Request for comments on language extension: Safe arrays and pointers for C.

2012-08-31 Thread John Nagle
   We have proposed an extension to C (primarily) and C++ (possibly)
to address buffer overflow prevention.  Buffer overflows are still
a huge practical problem in C, and much important code is still
written in C.  This is a new approach that may actually work.

The proposal,
"Safe arrays amd pointers for C, round 2", is here:

http://www.animats.com/papers/languages/safearraysforc41.pdf

This has been discussed on Lambda the Ultimate and comp.std.c,
and the flaws found in those discussions have been dealt with.
So far, no one has found a killer reason why this can't work.

The proposal is to combine the concepts of C variable length
array formal parameters and C++ references.  This allows
passing arrays as arrays, rather than pointers.
For "strict mode" translation units, arrays must be passed in
this way.  For compatibility with old code, strict mode
code can call non-strict mode code, and vice versa.
When strict mode code calls strict mode code, there is
checking to insure that sizes match.  This approach
doesn't require array descriptors or "fat pointers".

Example: Standard UNIX/Linux/Posix read, new strict form:

  int read(size_t n; int fd, void_space(&buf)[n], size_t n);

The array parameter as a sized reference, an array of size n.

"void_space" is a new type, like "void *" for type matching
purposes, but like "char" for space allocation.

The initial "size_t n;" is an existing GCC extension, a forward
parameter declaration, needed because the array parameter
precedes the size parameter.

In non-strict code, this can be called with the good old form:

char inbuf[512];
int stat = read(somefd, inbuf, 512);

The size is not checked in non-strict code.  In strict code,
the compiler would generate a size check, based on the
prototype, that the size of the actual parameter matched the
size of the variable length formal parameter.

In strict code, arrays generally have to be passed around as references,
to keep the associated size information.  There's also a way to
do this for structs.

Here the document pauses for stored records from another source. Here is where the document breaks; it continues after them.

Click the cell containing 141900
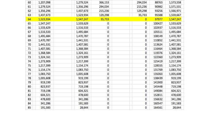Screen dimensions: 207x117 [x=156, y=82]
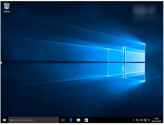
Task: Open the Recycle Bin desktop icon
Action: [x=7, y=7]
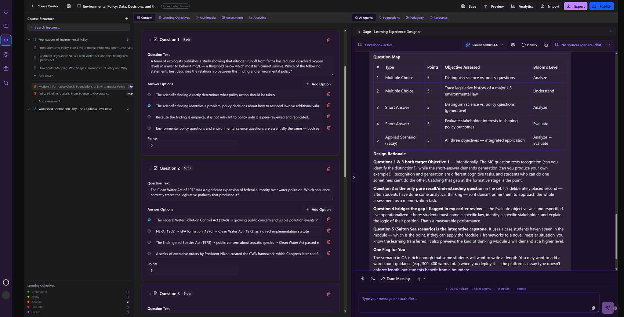Click the attach files paperclip icon

[594, 308]
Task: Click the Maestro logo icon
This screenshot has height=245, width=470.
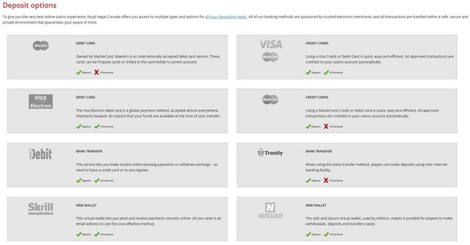Action: click(41, 46)
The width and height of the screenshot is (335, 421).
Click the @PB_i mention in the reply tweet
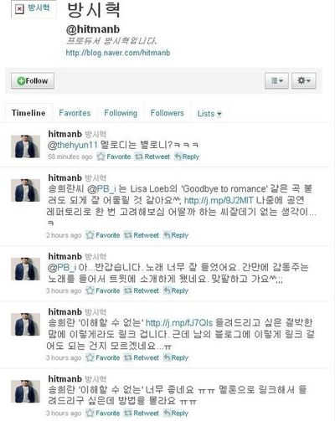(x=62, y=268)
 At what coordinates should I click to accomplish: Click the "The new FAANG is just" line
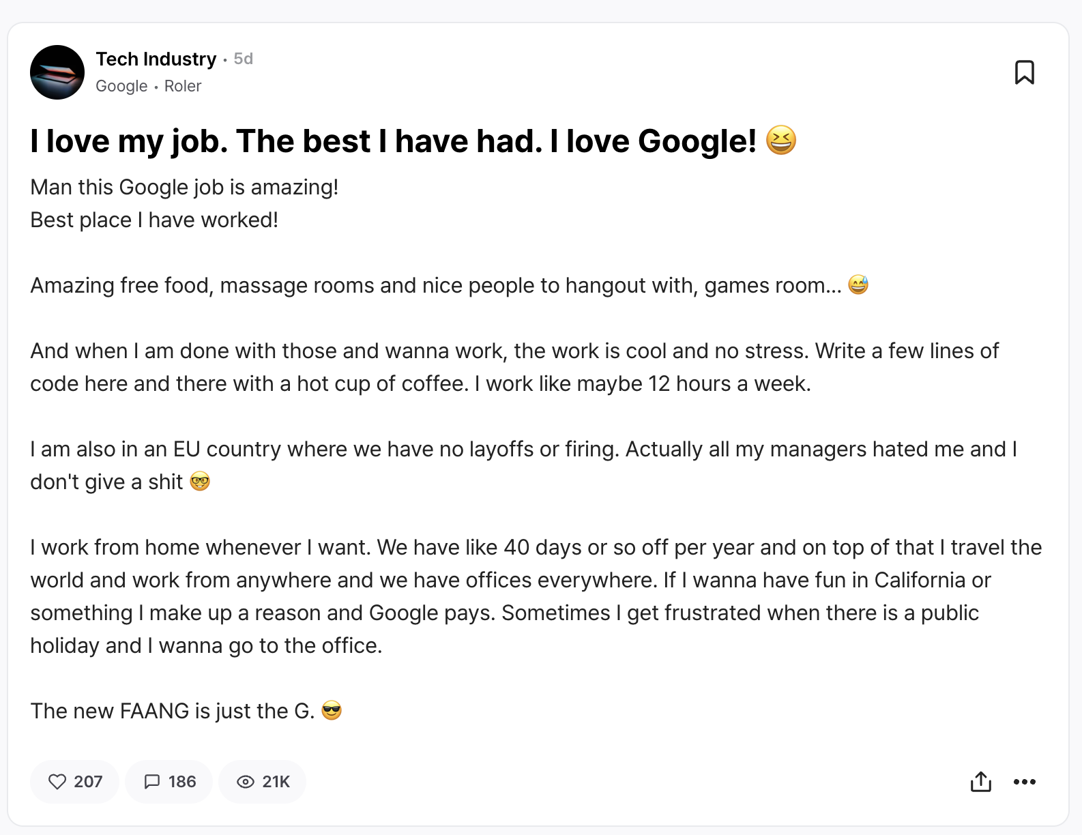click(x=172, y=711)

So this goes beyond C variable length arrays.
Again, there are no array descriptors; declarations tell the
language where to find the size of an array.  So code is
compatible at the object level.

There's more, but that's the main idea.  Programs would
be migrated to strict mode from the bottom up.  First
standard libraries, then security-critical libraries,
then security-critical applications.

What I'd like for now is an an estimate of how hard this would
be to implement in GCC.  Most of the necessary features, or
something close to them, are already implemented in GCC.
Implementors, please comment.  Thanks.

John Nagle
Animats


Re: Request for comments on language extension: Safe arrays and pointers for C.

2012-08-31 Thread John Nagle
On 8/31/2012 3:32 PM, Joseph S. Myers wrote:
> My comments are:
>
> * TL;DR.

   Then, perhaps, commenting is premature.

> * No specification given at the level of edits to C11.

   That's correct.  This is still an informal proposal.

> * At a glance, no or inadequate explanation of why library solutions
> and appropriate coding practices (such as the use of managed string
> libraries) are inadequate.

   If that approach was going to work, it would have succeeded by now.
Safer C string libraries date back to the 1980s.  New ones are
still being proposed.

> * How does this compare to the array size checking you get with
> _FORTIFY_SOURCE in glibc (and associated GCC extensions)?

   There's a long history of guard-word schemes for detecting
heap overruns, but none have been enormously successful.  The
FORTIFY_SOURCE mechanism is interesting, but can't check the
cases where size information has been lost before the point of
checking.

With C arrays, the size information is always known at array
creation, but can be lost as the array is passed around.
This proposal is about not losing size information.

> * How does this relate to various cases in the secure coding rules
> draft TS (a specification for static analyzers, but should still be
> relevant here if you can point to examples of bad code therein that
> would be detected reliably through use of your proposals)?

   The "Arrays" section of the CERT guide,
https://www.securecoding.cert.org/confluence/pages/viewpage.action?pageId=263
is a style guide, not a spec for hard checking. See
"ARR30-C. Do not form or use out of bounds pointers or array subscripts".

> * Why hasn't this been done before - what is so novel that avoids the
>  pitfalls encountered by previous related work?

   That's a good question.  It was tough to fit this into the
existing world of C, C++, and existing code.  It turns out,
however, to be possible.

   It's the addition of C++ references to C that makes this work.
C++ references provide a way to reference arrays without losing
size information.  This proposal merely generalizes C++ references,
along the lines of C variable length arrays, to handle cases where
size information is non-constant.  That provides, at last, a way
to pass arrays around in C without losing size information.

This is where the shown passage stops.